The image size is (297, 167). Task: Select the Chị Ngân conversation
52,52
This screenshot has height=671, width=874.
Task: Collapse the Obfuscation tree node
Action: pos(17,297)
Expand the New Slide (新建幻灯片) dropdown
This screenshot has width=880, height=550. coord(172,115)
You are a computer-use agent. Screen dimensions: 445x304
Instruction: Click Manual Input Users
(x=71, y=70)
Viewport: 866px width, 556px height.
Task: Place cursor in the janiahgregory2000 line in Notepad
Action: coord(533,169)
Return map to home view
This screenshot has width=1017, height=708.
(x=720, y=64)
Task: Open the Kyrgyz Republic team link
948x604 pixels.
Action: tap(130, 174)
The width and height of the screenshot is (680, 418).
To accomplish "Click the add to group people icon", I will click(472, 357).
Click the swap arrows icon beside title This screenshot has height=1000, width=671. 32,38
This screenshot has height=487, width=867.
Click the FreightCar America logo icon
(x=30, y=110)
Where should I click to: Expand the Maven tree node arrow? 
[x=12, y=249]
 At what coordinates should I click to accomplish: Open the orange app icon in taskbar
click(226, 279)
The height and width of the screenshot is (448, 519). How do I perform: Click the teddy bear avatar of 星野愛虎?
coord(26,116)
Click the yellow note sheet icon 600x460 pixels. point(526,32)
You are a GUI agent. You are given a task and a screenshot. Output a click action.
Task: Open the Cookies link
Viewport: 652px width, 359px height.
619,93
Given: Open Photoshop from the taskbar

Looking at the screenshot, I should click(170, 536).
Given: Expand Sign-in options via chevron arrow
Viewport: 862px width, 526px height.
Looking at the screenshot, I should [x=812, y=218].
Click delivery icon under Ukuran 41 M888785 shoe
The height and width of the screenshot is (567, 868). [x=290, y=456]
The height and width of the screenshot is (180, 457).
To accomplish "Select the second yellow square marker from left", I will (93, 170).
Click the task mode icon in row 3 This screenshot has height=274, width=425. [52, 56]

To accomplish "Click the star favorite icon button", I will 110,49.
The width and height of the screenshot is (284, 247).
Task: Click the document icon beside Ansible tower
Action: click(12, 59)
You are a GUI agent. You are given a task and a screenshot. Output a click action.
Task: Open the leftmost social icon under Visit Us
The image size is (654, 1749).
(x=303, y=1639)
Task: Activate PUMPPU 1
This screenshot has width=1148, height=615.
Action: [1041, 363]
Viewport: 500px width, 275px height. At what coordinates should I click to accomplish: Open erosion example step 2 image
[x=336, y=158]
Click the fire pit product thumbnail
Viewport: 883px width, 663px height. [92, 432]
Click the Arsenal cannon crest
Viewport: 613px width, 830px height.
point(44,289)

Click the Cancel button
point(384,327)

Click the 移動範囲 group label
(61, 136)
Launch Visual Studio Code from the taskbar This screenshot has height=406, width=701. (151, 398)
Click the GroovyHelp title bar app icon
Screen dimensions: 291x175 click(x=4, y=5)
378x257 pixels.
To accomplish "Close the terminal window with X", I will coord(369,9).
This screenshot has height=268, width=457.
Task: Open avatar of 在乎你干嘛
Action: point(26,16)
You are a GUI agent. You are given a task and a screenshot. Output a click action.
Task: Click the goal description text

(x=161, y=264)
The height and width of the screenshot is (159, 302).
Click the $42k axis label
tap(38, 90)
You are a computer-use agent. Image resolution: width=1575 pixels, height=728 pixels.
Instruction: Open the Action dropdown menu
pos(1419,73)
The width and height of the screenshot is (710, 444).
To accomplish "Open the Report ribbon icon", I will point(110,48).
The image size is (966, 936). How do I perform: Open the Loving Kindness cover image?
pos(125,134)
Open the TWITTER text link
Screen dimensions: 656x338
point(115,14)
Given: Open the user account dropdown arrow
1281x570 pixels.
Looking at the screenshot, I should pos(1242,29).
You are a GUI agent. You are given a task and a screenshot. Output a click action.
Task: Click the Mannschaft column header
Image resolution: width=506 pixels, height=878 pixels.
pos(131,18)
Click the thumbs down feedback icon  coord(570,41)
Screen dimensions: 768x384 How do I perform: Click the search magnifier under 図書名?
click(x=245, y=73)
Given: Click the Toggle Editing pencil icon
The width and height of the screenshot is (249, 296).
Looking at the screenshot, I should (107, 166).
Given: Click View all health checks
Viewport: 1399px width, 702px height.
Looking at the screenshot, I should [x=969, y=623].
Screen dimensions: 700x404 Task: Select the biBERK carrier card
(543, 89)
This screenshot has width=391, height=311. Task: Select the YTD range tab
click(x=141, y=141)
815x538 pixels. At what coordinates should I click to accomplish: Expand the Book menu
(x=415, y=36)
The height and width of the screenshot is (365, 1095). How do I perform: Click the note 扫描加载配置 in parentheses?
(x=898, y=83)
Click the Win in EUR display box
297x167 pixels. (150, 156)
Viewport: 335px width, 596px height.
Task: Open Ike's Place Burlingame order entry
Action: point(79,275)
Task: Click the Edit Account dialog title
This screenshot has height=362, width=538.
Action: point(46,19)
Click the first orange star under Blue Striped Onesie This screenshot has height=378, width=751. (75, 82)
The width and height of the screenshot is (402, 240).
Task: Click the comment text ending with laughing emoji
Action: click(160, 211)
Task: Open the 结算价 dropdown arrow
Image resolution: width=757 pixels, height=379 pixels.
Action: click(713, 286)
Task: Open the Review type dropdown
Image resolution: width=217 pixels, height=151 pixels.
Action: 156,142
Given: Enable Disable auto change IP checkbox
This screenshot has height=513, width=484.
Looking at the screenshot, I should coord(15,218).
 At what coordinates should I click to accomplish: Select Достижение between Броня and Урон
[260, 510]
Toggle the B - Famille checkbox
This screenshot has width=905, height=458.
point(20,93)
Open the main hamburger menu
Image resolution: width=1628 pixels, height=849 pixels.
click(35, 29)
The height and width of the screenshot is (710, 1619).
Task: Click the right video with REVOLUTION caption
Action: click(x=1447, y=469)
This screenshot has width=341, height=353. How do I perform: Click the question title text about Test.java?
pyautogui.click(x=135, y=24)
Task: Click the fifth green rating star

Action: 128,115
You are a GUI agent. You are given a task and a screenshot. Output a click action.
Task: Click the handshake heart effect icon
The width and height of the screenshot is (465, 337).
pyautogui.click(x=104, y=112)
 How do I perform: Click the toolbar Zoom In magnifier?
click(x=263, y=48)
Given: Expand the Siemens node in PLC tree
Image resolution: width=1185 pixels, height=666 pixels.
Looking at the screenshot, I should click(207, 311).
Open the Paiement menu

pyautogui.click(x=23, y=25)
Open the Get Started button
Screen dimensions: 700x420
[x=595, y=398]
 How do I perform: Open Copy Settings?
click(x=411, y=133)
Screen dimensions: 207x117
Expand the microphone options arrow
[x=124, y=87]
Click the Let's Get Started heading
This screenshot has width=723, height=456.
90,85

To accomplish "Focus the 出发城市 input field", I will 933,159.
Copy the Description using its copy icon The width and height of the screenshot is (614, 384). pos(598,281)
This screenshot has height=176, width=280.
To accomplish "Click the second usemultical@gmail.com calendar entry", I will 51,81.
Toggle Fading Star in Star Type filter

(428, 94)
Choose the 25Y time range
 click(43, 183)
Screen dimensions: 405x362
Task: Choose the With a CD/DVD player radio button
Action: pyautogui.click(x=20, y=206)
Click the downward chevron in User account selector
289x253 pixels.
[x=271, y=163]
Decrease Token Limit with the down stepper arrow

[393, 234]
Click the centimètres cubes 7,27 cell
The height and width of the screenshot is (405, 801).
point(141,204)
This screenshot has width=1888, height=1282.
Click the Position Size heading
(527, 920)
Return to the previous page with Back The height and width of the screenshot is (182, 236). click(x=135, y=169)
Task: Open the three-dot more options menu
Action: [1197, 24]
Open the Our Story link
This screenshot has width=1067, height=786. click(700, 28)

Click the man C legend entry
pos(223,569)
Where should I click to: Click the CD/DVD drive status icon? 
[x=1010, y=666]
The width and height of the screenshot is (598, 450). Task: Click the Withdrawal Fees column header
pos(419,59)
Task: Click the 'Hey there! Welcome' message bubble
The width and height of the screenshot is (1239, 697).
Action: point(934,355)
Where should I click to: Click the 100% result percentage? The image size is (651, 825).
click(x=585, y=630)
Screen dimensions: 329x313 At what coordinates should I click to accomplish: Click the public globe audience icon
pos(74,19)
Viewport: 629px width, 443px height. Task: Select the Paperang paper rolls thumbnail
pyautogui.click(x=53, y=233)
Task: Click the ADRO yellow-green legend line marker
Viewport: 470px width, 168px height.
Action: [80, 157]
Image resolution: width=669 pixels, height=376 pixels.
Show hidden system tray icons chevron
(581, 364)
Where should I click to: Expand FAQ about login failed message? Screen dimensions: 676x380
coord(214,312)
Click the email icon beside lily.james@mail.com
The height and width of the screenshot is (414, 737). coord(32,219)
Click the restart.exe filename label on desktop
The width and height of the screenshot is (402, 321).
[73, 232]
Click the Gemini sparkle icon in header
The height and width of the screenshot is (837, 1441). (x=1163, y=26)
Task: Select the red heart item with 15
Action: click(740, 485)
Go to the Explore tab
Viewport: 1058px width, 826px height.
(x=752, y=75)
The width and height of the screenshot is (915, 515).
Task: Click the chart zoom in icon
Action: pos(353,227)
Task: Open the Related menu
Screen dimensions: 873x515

━━━━

**THE TASK**
Look over the listing. Pull out every line with the string "checkbox" in it.

**FINISHED TASK**
Given: Enable Disable auto change IP checkbox
Toggle the B - Famille checkbox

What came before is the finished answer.